A 出発点ではむしろそれが私の軸方向だったのです。でも、そのうちに、修道院においては、修道者自身によっても、深く考察されるに値するアスペクトであるとすでに自覚されていることが分かりました。だから、むしろ労働についての彼らの考えを聞く方が重要だと思うようになったのです。でも結果的には、修道院では、はっきりとした形をとらないでもエコロジックな実践がされているという結論に至りました。
例えばピエール・キ・ヴィール修道院では、生産高第一主義の農業を捨てたのですが、それは、環境保全に対する確信からではなく、そのアプローチではやっていけなくなったからでした。またランドル修道院では、チーズを生産していますが、もちろん添加物などない昔からの自然製法ですが、BIO(自然食品、オーガニック食品として認定されたものに許可されるマーク)という認定マークをわざわざ申請して付けていません。そのマークが彼らのマーケティングに何らの影響を与えないだろうからです。
修道生活のもう一つのエコロジー的な側面は、ほとんどの修道院において、聖書の「詩編」が週一度は全編歌われていることです。
天は神の栄光を物語り/大空は御手の業を示す。 (詩編19,2)
と毎週歌っていて、
Lex orandi,lex credendi (祈りの法が信仰の法=祈りの中で唱える言葉が信仰を生む)と典礼の中でも歌い続けるうちに、どんな修道者も、自分では気づかないままに、神の被造物である自然をリスペクトして信仰を深め、エコロジストとなっているのです。
(今のフランシスコ教皇の福音宣教の大きなテーマの一つがエコロジーであることとも合致する。聖書世界では、自然は人間と同じ被造物であり、共に生きて神の栄光をたたえることになっている。

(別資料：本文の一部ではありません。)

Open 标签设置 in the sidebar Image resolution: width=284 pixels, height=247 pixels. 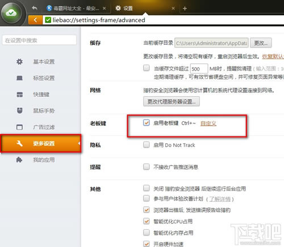click(x=44, y=78)
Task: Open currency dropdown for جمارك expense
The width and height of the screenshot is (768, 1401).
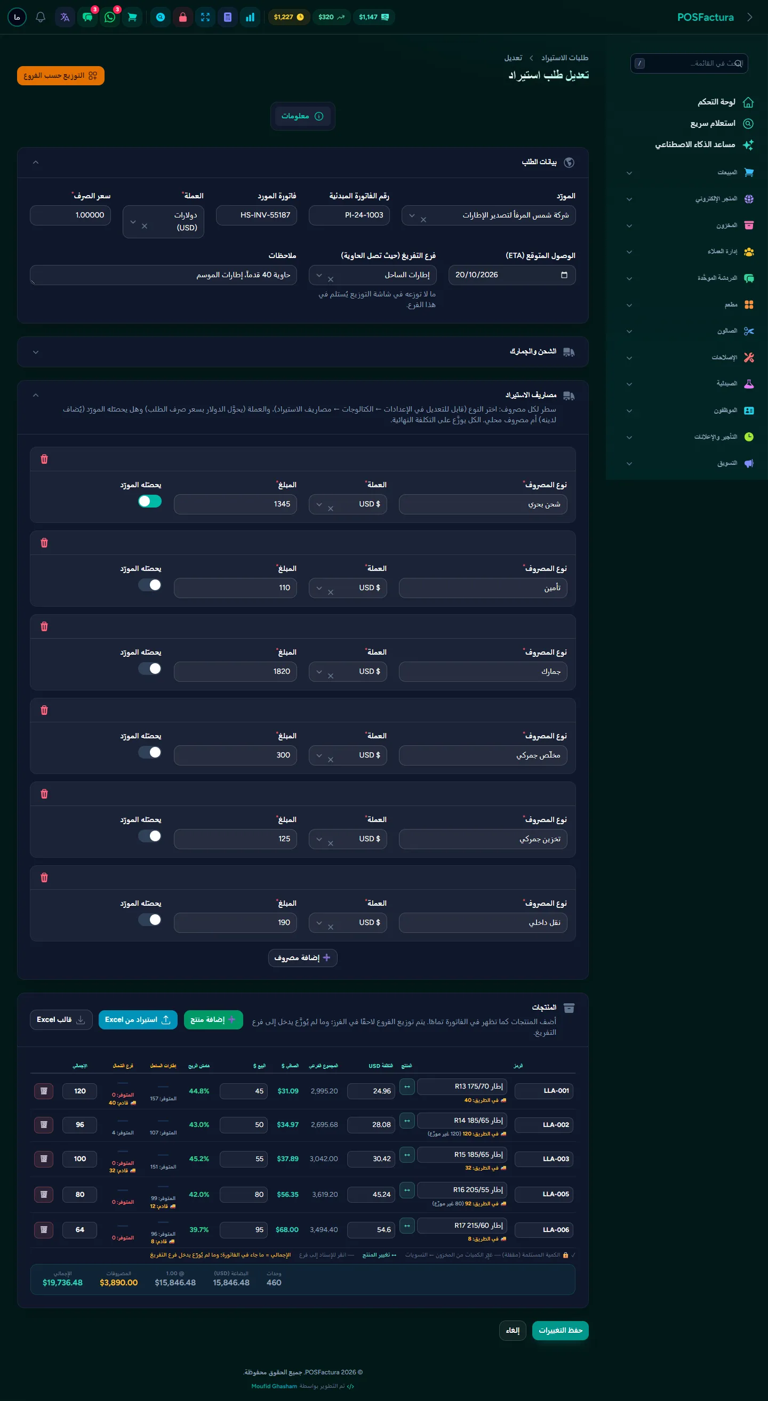Action: pos(348,672)
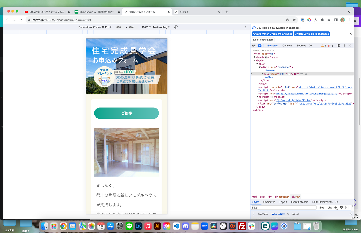The height and width of the screenshot is (233, 361).
Task: Reload the page
Action: pos(21,20)
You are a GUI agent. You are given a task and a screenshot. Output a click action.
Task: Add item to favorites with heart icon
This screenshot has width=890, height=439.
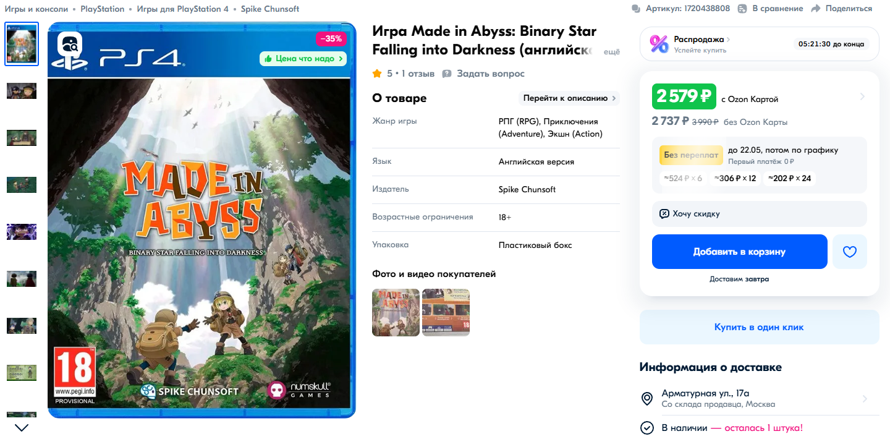[850, 252]
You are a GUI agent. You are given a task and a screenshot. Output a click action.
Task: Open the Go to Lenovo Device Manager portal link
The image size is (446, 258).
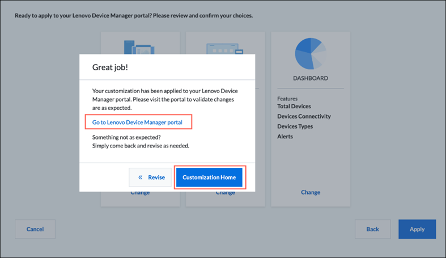[137, 122]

「多神教世界では自然と共に生きるがキリスト教世界では人間が他の生き物を支配して自然も破壊した」
などというような言説がなされることがあるが、それは、人間が科学技術の発展と共に神を捨てて勝手に暴走した結果だ。利潤追求至上主義の蔓延は、文化や宗教と関わりなく、社会を、地球を、子供たちの未来を蝕んでいる。)